━━━ Given information
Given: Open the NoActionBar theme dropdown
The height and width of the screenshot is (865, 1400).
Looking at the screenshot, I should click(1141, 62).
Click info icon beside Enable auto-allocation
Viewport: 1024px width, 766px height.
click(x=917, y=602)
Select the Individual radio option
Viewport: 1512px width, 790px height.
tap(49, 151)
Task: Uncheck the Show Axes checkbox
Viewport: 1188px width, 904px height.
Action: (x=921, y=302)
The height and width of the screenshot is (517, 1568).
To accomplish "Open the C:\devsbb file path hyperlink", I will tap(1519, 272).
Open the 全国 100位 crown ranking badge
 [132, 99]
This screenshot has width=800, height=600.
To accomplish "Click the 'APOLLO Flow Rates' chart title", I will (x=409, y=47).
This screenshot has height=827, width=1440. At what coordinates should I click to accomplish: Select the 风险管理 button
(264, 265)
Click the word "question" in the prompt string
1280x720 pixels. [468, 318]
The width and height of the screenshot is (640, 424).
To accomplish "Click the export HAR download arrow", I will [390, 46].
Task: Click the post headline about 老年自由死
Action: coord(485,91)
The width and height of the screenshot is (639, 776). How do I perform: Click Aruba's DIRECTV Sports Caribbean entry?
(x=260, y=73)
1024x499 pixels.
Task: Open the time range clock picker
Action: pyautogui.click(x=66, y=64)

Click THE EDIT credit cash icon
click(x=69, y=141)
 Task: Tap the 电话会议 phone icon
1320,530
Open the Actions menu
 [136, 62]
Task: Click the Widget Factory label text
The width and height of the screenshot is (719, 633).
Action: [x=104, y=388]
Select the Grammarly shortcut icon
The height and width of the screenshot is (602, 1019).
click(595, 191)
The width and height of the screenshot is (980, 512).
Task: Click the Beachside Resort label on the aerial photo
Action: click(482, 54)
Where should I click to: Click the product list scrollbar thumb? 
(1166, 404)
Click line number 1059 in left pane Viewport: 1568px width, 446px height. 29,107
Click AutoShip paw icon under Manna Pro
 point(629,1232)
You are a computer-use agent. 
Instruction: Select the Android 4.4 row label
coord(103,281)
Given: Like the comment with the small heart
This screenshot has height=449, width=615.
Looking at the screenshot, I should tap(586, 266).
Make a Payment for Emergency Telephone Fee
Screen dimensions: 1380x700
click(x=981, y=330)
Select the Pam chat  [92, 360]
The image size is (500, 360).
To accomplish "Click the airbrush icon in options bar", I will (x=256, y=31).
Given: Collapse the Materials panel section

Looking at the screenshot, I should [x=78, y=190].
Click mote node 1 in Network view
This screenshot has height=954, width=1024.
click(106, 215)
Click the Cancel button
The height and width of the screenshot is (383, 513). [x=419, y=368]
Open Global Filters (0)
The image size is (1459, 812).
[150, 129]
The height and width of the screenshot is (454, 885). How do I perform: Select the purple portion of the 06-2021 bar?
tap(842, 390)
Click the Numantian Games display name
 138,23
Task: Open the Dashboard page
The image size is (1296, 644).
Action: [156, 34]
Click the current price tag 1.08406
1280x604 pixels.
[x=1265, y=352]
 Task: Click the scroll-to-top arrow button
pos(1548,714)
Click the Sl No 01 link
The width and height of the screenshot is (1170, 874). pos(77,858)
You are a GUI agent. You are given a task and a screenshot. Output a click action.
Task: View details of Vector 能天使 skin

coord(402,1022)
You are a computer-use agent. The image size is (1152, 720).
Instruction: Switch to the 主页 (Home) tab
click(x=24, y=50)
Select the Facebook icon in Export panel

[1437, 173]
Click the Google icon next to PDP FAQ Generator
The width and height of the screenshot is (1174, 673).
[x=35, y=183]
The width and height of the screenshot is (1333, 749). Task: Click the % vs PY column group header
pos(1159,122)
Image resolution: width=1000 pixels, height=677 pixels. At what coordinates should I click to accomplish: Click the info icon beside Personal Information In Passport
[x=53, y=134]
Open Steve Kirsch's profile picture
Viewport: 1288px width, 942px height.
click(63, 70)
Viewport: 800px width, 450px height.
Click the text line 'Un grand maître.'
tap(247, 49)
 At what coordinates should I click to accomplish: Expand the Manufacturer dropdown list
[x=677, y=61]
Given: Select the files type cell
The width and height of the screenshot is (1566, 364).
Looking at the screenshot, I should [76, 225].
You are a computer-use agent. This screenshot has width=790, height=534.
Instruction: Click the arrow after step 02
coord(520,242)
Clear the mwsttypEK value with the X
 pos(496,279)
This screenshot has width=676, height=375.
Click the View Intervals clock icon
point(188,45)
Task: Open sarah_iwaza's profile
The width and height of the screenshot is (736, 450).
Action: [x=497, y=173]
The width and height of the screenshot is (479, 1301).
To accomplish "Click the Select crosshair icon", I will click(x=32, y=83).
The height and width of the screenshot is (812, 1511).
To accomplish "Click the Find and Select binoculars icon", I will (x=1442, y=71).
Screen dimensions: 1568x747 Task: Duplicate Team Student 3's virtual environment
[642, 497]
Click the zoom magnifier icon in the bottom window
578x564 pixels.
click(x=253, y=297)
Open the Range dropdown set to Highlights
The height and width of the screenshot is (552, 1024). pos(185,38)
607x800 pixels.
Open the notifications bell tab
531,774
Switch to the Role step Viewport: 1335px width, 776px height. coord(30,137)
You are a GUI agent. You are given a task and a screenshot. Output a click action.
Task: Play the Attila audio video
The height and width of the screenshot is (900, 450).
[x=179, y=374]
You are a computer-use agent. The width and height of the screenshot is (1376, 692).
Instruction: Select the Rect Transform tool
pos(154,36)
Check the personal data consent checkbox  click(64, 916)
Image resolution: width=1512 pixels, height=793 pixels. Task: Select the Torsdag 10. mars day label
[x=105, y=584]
━━━━━━
◆ **Exercise prompt**:
Transcribe all of the material without omitting a line.

◆ **Task response**:
Given: Open the NoActionBar theme dropdown
The height and width of the screenshot is (865, 1400).
Looking at the screenshot, I should click(1141, 62).
Click info icon beside Enable auto-allocation
Viewport: 1024px width, 766px height.
click(x=917, y=602)
Select the Individual radio option
Viewport: 1512px width, 790px height.
tap(49, 151)
Task: Uncheck the Show Axes checkbox
Viewport: 1188px width, 904px height.
Action: (x=921, y=302)
The height and width of the screenshot is (517, 1568).
To accomplish "Open the C:\devsbb file path hyperlink", I will tap(1519, 272).
Open the 全国 100位 crown ranking badge
 [132, 99]
This screenshot has width=800, height=600.
To accomplish "Click the 'APOLLO Flow Rates' chart title", I will (x=409, y=47).
This screenshot has height=827, width=1440. At what coordinates should I click to accomplish: Select the 风险管理 button
(264, 265)
Click the word "question" in the prompt string
1280x720 pixels. [468, 318]
The width and height of the screenshot is (640, 424).
To accomplish "Click the export HAR download arrow", I will [390, 46].
Task: Click the post headline about 老年自由死
Action: coord(485,91)
The width and height of the screenshot is (639, 776). How do I perform: Click Aruba's DIRECTV Sports Caribbean entry?
(x=260, y=73)
1024x499 pixels.
Task: Open the time range clock picker
Action: pyautogui.click(x=66, y=64)

Click THE EDIT credit cash icon
click(x=69, y=141)
 Task: Tap the 电话会议 phone icon
1320,530
Open the Actions menu
 [136, 62]
Task: Click the Widget Factory label text
The width and height of the screenshot is (719, 633).
Action: [x=104, y=388]
Select the Grammarly shortcut icon
The height and width of the screenshot is (602, 1019).
click(595, 191)
The width and height of the screenshot is (980, 512).
Task: Click the Beachside Resort label on the aerial photo
Action: click(482, 54)
Where should I click to: Click the product list scrollbar thumb? 
(1166, 404)
Click line number 1059 in left pane Viewport: 1568px width, 446px height. 29,107
Click AutoShip paw icon under Manna Pro
 point(629,1232)
You are a computer-use agent. 
Instruction: Select the Android 4.4 row label
coord(103,281)
Given: Like the comment with the small heart
This screenshot has height=449, width=615.
Looking at the screenshot, I should tap(586, 266).
Make a Payment for Emergency Telephone Fee
Screen dimensions: 1380x700
click(x=981, y=330)
Select the Pam chat  [92, 360]
The image size is (500, 360).
To accomplish "Click the airbrush icon in options bar", I will (x=256, y=31).
Given: Collapse the Materials panel section

Looking at the screenshot, I should [x=78, y=190].
Click mote node 1 in Network view
This screenshot has height=954, width=1024.
click(106, 215)
Click the Cancel button
The height and width of the screenshot is (383, 513). [x=419, y=368]
Open Global Filters (0)
The image size is (1459, 812).
[150, 129]
The height and width of the screenshot is (454, 885). How do I perform: Select the purple portion of the 06-2021 bar?
tap(842, 390)
Click the Numantian Games display name
 138,23
Task: Open the Dashboard page
The image size is (1296, 644).
Action: [156, 34]
Click the current price tag 1.08406
1280x604 pixels.
[x=1265, y=352]
 Task: Click the scroll-to-top arrow button
pos(1548,714)
Click the Sl No 01 link
The width and height of the screenshot is (1170, 874). pos(77,858)
You are a GUI agent. You are given a task and a screenshot. Output a click action.
Task: View details of Vector 能天使 skin

coord(402,1022)
You are a computer-use agent. The image size is (1152, 720).
Instruction: Switch to the 主页 (Home) tab
click(x=24, y=50)
Select the Facebook icon in Export panel

[1437, 173]
Click the Google icon next to PDP FAQ Generator
The width and height of the screenshot is (1174, 673).
[x=35, y=183]
The width and height of the screenshot is (1333, 749). Task: Click the % vs PY column group header
pos(1159,122)
Image resolution: width=1000 pixels, height=677 pixels. At what coordinates should I click to accomplish: Click the info icon beside Personal Information In Passport
[x=53, y=134]
Open Steve Kirsch's profile picture
Viewport: 1288px width, 942px height.
click(63, 70)
Viewport: 800px width, 450px height.
Click the text line 'Un grand maître.'
tap(247, 49)
 At what coordinates should I click to accomplish: Expand the Manufacturer dropdown list
[x=677, y=61]
Given: Select the files type cell
The width and height of the screenshot is (1566, 364).
Looking at the screenshot, I should [76, 225].
You are a computer-use agent. This screenshot has width=790, height=534.
Instruction: Click the arrow after step 02
coord(520,242)
Clear the mwsttypEK value with the X
 pos(496,279)
This screenshot has width=676, height=375.
Click the View Intervals clock icon
point(188,45)
Task: Open sarah_iwaza's profile
The width and height of the screenshot is (736, 450).
Action: [x=497, y=173]
The width and height of the screenshot is (479, 1301).
To accomplish "Click the Select crosshair icon", I will click(x=32, y=83).
The height and width of the screenshot is (812, 1511).
To accomplish "Click the Find and Select binoculars icon", I will (x=1442, y=71).
Screen dimensions: 1568x747 Task: Duplicate Team Student 3's virtual environment
[642, 497]
Click the zoom magnifier icon in the bottom window
578x564 pixels.
click(x=253, y=297)
Open the Range dropdown set to Highlights
The height and width of the screenshot is (552, 1024). pos(185,38)
607x800 pixels.
Open the notifications bell tab
531,774
Switch to the Role step Viewport: 1335px width, 776px height. coord(30,137)
You are a GUI agent. You are given a task and a screenshot. Output a click action.
Task: Play the Attila audio video
The height and width of the screenshot is (900, 450).
[x=179, y=374]
You are a computer-use agent. The width and height of the screenshot is (1376, 692).
Instruction: Select the Rect Transform tool
pos(154,36)
Check the personal data consent checkbox  click(64, 916)
Image resolution: width=1512 pixels, height=793 pixels. Task: Select the Torsdag 10. mars day label
[x=105, y=584]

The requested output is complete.